So apologies for this blog title, I couldn’t resist. When I was doing coursework and preparing for my qualifying exams, I read the twobooks of Zeine Noureddine Zeine, I thought of him as just another mid-20th century nationalist historian, heralding the end of Turkish brutality and the dawning of the era of Arab freedom. I didn’t give him a whole lot of thought as I came to Beirut at the beginning of this fellowship. But with six weeks left before I move on to Istanbul, I returned to the American University of Beirut (after spending the last few months at Université Saint-Joseph) and requested his 14 box archive. There were some amazing transcriptions of interviews he conducted with Ottoman and Arab leaders, notes taken in now-inaccessible archives in Damascus, and a few PG-13 arabic poems proclaiming his love for various Beiruti ladies.

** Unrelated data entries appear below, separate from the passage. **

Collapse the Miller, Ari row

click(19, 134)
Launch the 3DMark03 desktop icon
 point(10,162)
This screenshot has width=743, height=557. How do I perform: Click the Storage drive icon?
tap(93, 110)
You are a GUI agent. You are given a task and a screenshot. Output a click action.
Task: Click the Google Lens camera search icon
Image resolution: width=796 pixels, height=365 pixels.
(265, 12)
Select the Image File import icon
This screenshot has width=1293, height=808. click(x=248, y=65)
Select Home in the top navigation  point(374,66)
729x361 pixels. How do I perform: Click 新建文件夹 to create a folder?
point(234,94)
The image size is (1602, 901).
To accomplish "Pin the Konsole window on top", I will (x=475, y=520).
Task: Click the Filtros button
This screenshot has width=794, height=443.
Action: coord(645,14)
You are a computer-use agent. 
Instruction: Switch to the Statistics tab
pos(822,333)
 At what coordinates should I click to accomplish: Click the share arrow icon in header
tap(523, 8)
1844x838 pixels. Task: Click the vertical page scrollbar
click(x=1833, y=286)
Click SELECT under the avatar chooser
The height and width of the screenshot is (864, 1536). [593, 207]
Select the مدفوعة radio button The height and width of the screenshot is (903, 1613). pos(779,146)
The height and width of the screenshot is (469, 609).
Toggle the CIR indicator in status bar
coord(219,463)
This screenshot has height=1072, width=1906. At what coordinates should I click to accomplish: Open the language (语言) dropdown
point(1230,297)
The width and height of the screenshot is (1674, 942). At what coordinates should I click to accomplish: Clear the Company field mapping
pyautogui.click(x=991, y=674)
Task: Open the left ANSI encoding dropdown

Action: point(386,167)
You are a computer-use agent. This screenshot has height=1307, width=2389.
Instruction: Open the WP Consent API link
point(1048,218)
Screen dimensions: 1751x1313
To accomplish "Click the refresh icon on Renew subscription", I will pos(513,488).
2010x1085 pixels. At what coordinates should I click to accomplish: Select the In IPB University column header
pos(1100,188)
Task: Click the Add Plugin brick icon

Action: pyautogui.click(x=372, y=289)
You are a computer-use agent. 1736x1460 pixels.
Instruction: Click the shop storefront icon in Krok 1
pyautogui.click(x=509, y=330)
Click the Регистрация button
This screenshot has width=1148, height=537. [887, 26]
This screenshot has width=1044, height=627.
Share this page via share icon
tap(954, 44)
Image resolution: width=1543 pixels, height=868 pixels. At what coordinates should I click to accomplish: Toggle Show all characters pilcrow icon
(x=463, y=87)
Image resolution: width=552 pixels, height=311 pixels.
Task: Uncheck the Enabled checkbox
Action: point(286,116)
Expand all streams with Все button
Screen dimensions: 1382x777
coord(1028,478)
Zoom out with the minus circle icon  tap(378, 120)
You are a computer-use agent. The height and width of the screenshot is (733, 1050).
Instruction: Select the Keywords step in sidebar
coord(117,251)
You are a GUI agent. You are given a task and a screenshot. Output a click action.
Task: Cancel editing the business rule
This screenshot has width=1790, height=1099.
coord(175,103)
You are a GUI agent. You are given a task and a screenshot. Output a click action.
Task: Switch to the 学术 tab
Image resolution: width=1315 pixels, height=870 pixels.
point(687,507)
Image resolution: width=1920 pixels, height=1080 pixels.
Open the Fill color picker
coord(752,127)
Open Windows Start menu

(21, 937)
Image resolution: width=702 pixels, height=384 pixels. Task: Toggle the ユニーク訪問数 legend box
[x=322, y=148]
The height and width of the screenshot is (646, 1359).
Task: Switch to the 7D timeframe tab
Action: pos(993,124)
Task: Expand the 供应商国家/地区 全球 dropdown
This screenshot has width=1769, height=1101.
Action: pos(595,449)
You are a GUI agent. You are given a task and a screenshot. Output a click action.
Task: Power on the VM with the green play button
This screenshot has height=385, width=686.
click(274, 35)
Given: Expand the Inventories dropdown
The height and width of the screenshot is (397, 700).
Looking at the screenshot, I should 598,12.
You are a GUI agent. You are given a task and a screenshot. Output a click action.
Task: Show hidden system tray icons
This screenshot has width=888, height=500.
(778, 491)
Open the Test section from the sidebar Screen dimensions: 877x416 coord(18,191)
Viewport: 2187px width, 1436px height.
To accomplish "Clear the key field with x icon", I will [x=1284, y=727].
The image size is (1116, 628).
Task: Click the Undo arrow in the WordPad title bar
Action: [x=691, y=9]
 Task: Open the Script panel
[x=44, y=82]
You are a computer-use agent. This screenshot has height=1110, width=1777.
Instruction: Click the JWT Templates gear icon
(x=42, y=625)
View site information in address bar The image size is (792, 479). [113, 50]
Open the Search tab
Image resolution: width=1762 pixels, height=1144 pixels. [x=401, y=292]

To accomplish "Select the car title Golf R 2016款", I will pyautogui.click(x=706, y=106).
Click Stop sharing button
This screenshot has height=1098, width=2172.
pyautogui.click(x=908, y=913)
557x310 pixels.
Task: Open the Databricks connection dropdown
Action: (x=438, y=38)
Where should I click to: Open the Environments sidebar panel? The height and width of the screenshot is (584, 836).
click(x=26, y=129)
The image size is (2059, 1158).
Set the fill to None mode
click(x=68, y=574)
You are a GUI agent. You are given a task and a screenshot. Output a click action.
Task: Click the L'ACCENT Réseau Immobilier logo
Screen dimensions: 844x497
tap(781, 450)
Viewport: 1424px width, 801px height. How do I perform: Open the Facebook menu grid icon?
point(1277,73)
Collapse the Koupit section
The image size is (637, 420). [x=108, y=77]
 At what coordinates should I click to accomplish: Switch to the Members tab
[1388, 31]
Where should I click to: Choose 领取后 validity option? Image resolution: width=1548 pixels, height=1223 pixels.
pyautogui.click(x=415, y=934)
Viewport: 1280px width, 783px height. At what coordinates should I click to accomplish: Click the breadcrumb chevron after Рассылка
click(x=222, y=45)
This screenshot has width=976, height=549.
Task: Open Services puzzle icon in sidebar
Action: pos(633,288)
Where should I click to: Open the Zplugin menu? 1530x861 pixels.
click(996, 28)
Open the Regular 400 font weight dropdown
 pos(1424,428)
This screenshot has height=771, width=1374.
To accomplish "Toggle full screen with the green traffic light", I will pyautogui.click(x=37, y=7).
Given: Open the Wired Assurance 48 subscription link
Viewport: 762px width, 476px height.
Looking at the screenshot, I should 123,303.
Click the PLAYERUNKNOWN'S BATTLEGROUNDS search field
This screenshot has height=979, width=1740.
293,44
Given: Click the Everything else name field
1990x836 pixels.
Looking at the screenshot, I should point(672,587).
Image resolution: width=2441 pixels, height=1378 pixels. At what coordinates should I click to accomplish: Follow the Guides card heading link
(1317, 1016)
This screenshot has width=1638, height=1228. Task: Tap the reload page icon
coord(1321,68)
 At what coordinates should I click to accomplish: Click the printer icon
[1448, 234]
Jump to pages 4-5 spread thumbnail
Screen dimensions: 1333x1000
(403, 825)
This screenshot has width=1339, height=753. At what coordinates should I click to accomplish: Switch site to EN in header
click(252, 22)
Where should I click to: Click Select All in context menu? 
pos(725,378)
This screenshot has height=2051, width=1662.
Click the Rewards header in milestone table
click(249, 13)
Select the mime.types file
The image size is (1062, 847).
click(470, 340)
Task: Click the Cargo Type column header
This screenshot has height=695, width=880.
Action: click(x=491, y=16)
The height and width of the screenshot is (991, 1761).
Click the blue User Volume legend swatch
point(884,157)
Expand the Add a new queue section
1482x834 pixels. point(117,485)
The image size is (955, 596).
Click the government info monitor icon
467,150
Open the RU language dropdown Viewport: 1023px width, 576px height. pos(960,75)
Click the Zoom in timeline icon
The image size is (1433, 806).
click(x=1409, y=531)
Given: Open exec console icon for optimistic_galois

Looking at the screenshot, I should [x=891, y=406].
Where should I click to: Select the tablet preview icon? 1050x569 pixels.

One stray page in a notebook jumped out at me. He reflects on his own education at the American University in Beirut (and that of his contemporaries at Université Saint-Joseph), their love of all things western, and his disappointment in what followed.

Zeine writes:

“Western education in the Orient has been and continues to be a double-edged weapon, for the very simple reason that the West did not practice in the East what it taught the East. It is very dangerous to preach freedom but not to uphold freedom, to teach about human rights but not to support them, to glorify the virtues of self-determination and then to let it be known that what you had in mind by ‘self’ was your own self! This is the best way of turning your friends into enemies and to make new enemies.”

As true in 2014 in my hometown of St. Louis (10 minutes from Ferguson) as it was in 1950 Beirut, three years removed from a 20 year French occupation.